On 7/15/2011 3:59 PM, René Scharfe wrote:
Am 15.07.2011 01:30, schrieb Junio C Hamano:
Jeff King<peff@xxxxxxxx> writes:
Why?
The tree you are writing out that way look very different from
what is recorded in the commit object. What's the point of
introducing confusion by allowing many tarballs with different
contents written from the same commits with such tweaks all
labelled with the same pax header?
See my later message. I think it depends on how the embedded id
is used. Is it to say "this represents the tree of this git
commit"? Or is it to help people who later have a tarball and
have no clue which commit it might have come from?
People, who have no clue which part of the subtree was extract and
what leading path was added, would still have to wonder where the
tree came from even with the embedded id. Without your patch, if
the tarball has an embedded id, wouldn't they at least be able to
assume it is the whole thing of that commit? If you label a
randomly mutated tree with the same label, you cannot tell the
genuine one from manipulated ones.
Not that I have strong opinions on this, either, but that is what I
meant by "_introducing_" confusion.
When we started to write the ID into generated archives, there was
only git-tar-tree and no<rev>:<path> syntax. It would write the ID
only if it was given a commit and not if it got a tree or if the
user started it from a subdirectory. The result was that only the
full tree of a commit was branded with the commit ID.

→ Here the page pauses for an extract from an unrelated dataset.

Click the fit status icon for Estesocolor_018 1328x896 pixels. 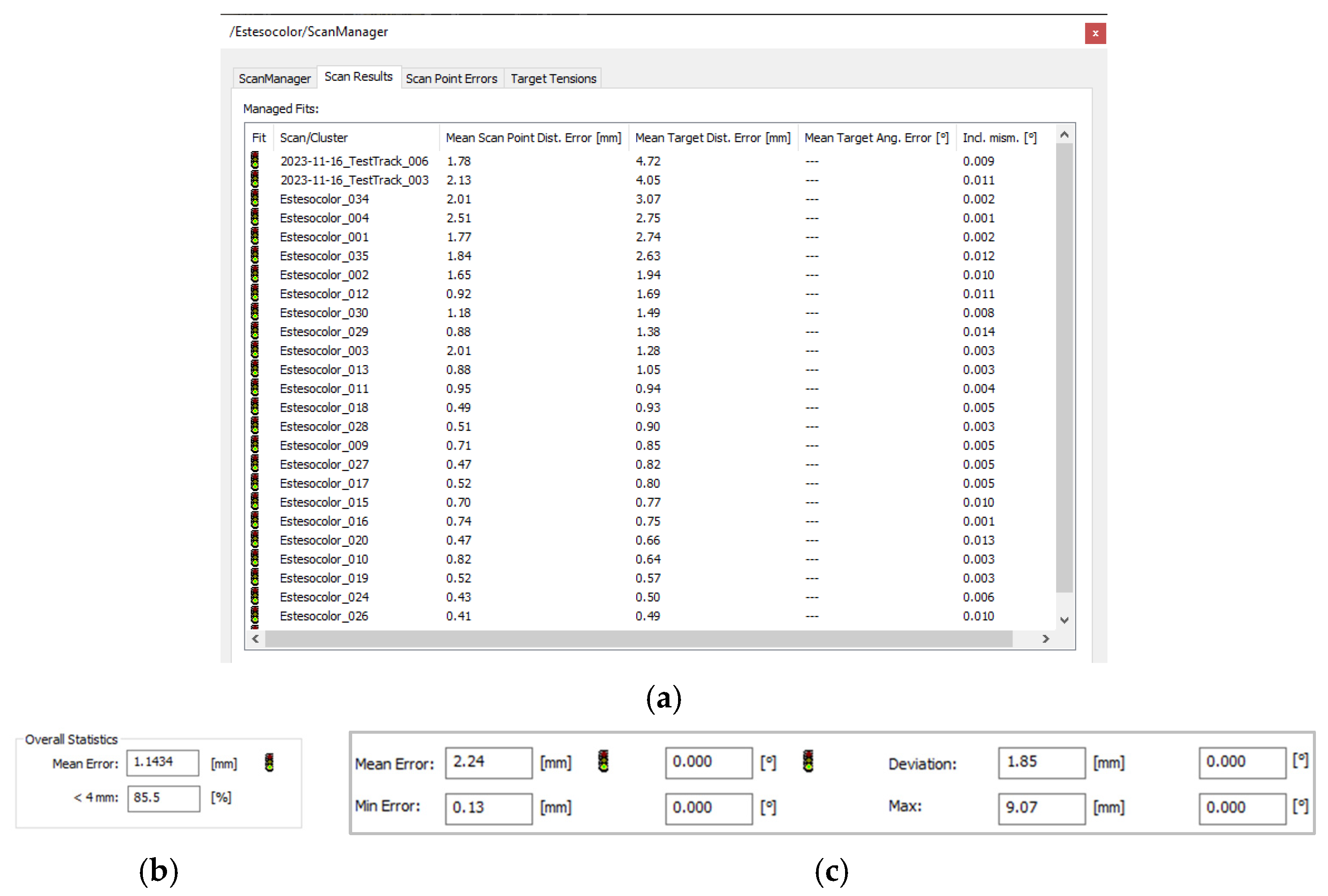[255, 407]
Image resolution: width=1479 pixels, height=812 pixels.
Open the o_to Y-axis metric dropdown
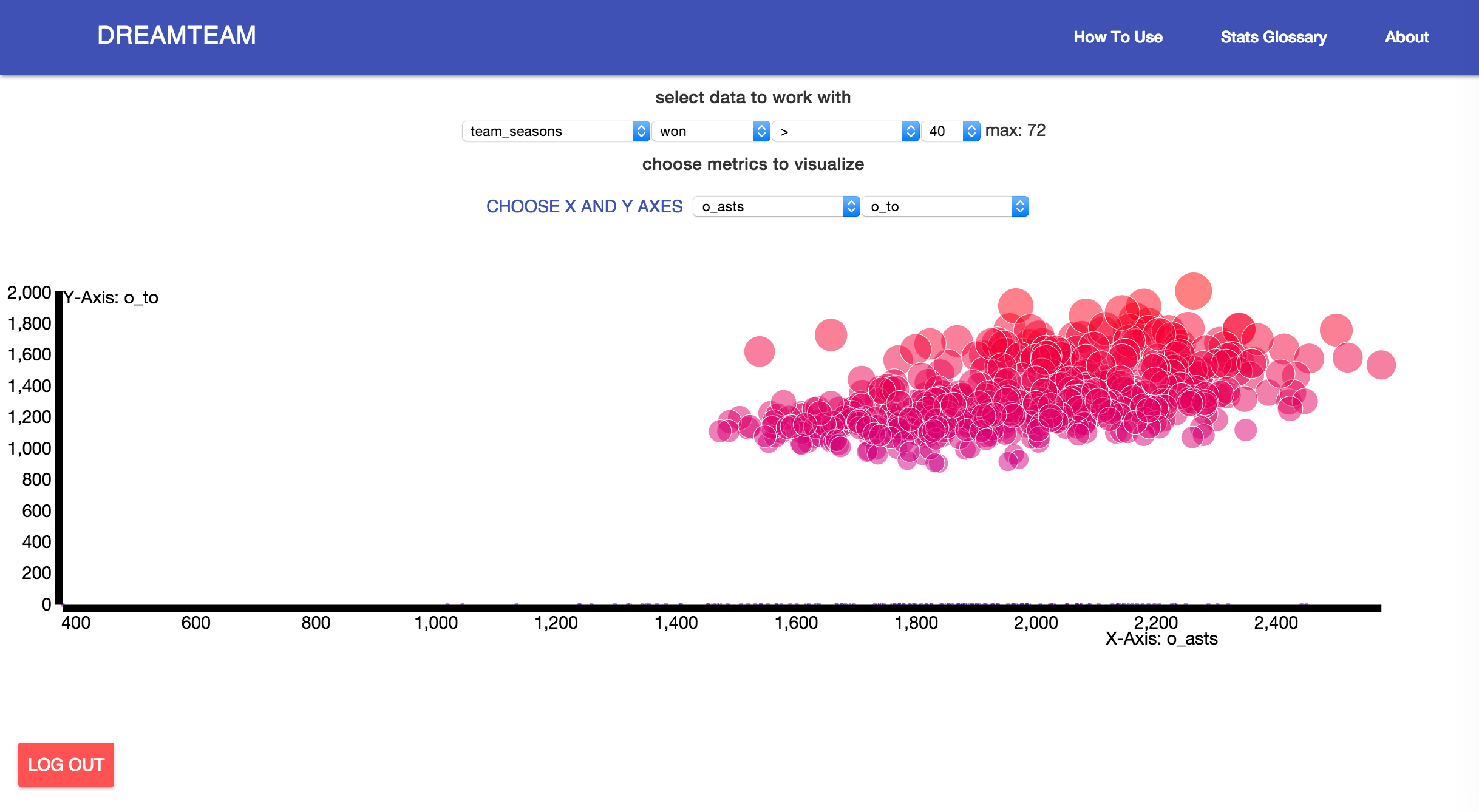coord(937,206)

Now we have git archive, a more flexible command line syntax all
around, path limiting as well as attributes that can affect the
contents of the files in the archive. Back then the commmit ID was
sufficient as a concise and canonical label of the archive contents,
but now things are a bit more complicated.

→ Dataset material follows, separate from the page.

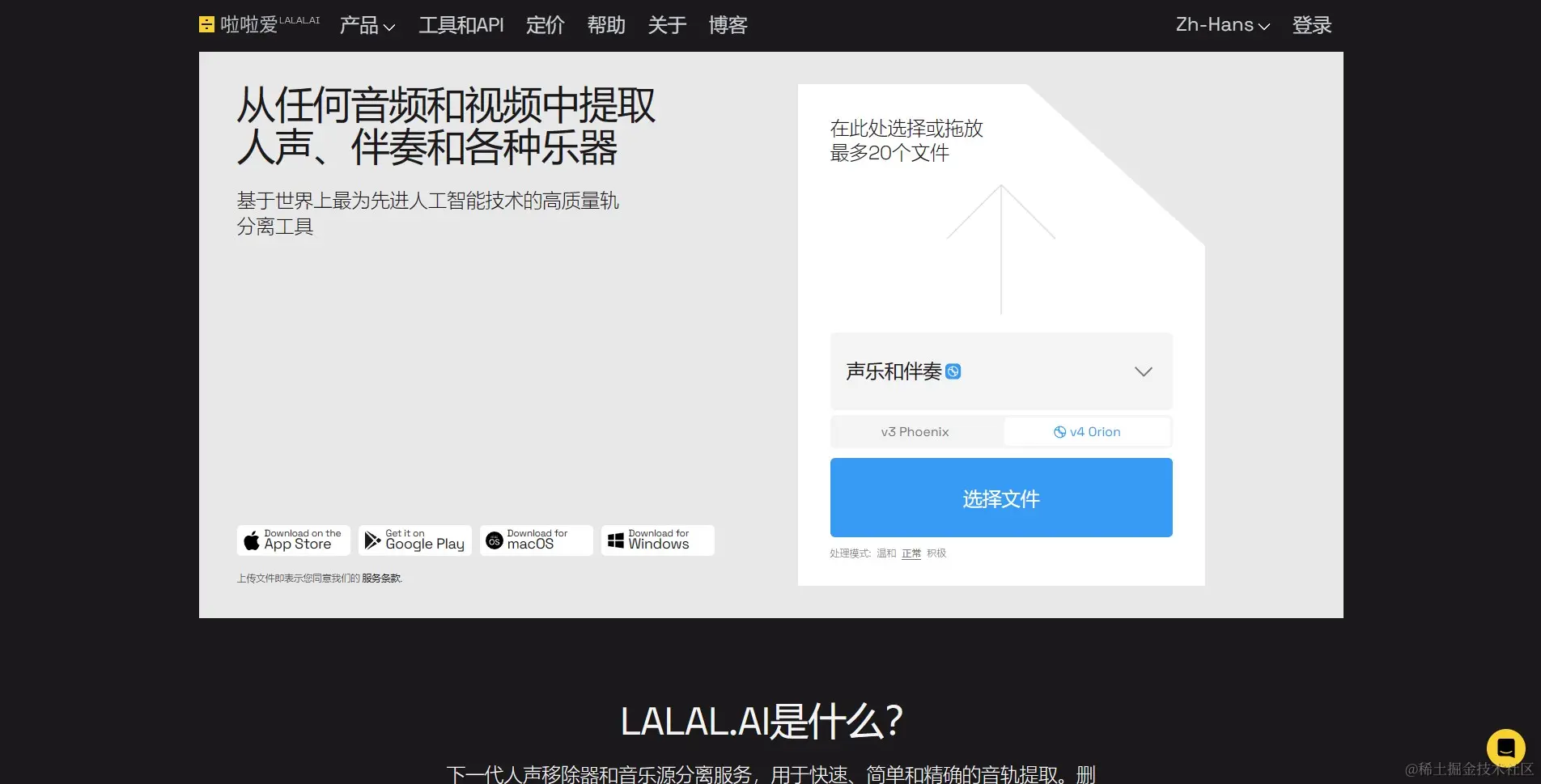The height and width of the screenshot is (784, 1541).
Task: Click the Apple icon on App Store badge
Action: tap(251, 540)
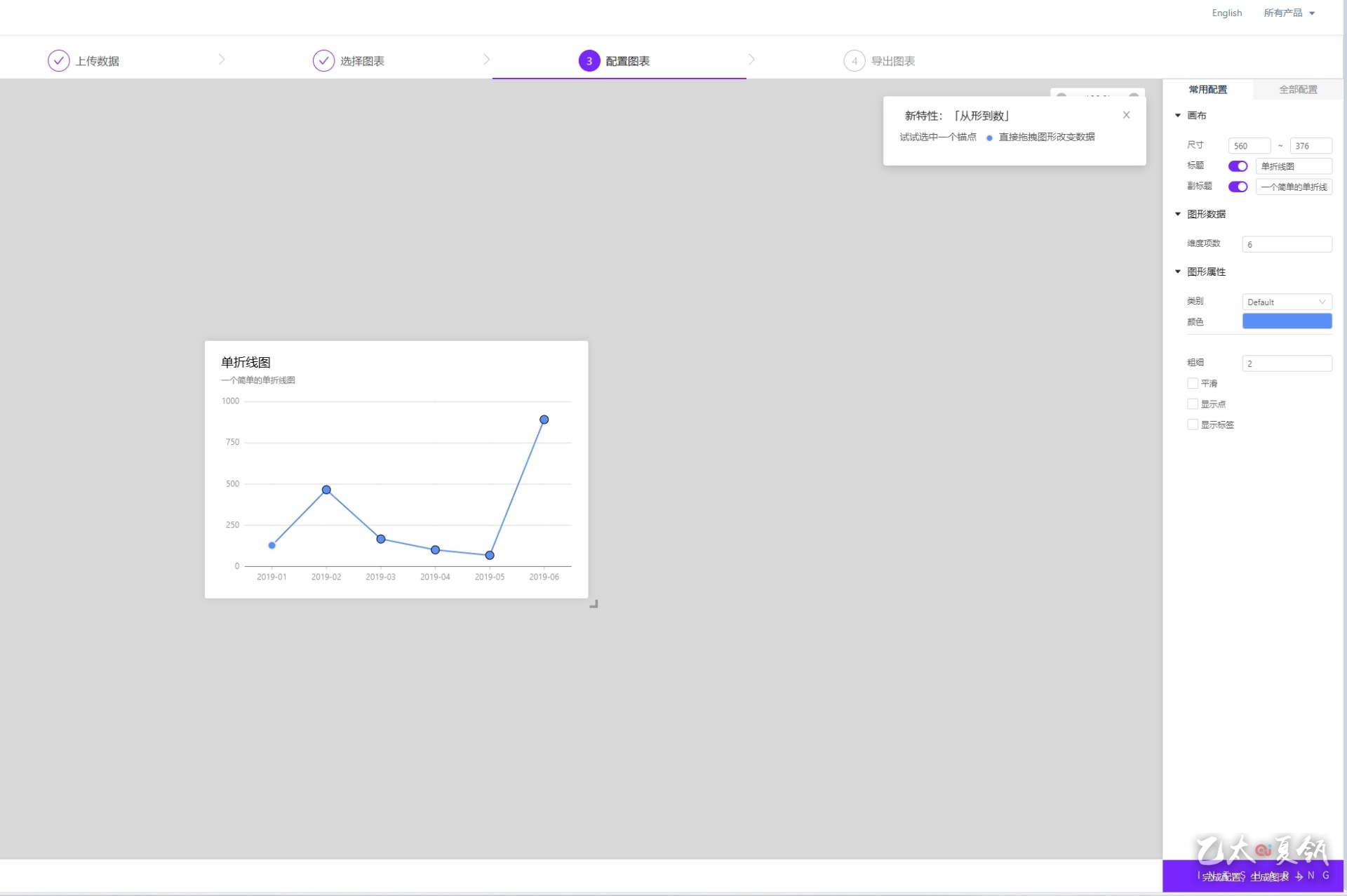Enable the 显示点 checkbox

tap(1193, 404)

Which use cases are we aiming for? Do we want to include all of the
command line arguments (with revs resolved to SHA1-IDs)? Only those
that modify archive contents? And any applied attributes? Or do we
want to get stricter and only write the commit ID if a full unchanged
tree of a commit is being archived?
In regards to the use cases you enumerated, I think logging the command
line syntax along with the appropriate ref context (HEAD value, etc)
would document exactly what's in the archive.

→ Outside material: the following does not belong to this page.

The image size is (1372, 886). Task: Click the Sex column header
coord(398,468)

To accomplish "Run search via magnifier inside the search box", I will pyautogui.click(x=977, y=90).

In regards to use cases in general, my impression is that git-archive is
for producing archives useful for deployment. The target deployed
structure may vary so expecting the source git repo to reflect this is
unfeasable. It seems like utilizing the local tar installation would
effect the necessary transformations. I'm not sure what the source and
target tar version disparity problems might me.
A practical problem with the pax header is that its only useful if you
still have the archive. Archives usually get deleted after being
extracted. Therefore, an option to also generate (and add to the
archive) an automatic "VERSION.TXT" file of some sort which specifies
the context of the archive would be much more useful. It would need its
own --prefix option because oftentimes it would be dynamically generated
based on the git-archive request.
Another use case is that it seems like there should also be the option
to only tar the objects changed between a specified range of commits.
However, I'm not sure if tar can handle deletions (moves, deletions,
renames) upon extraction in this context.
I can see that my use cases are something that I can script myself, but
to do so it seems like I would be better off using a non-bare repo
checkout as an intermediary. If that is what I am expected to do then I
am not sure what the usefulness of git-archive is intended to be. Maybe
I don't understand what others use it for.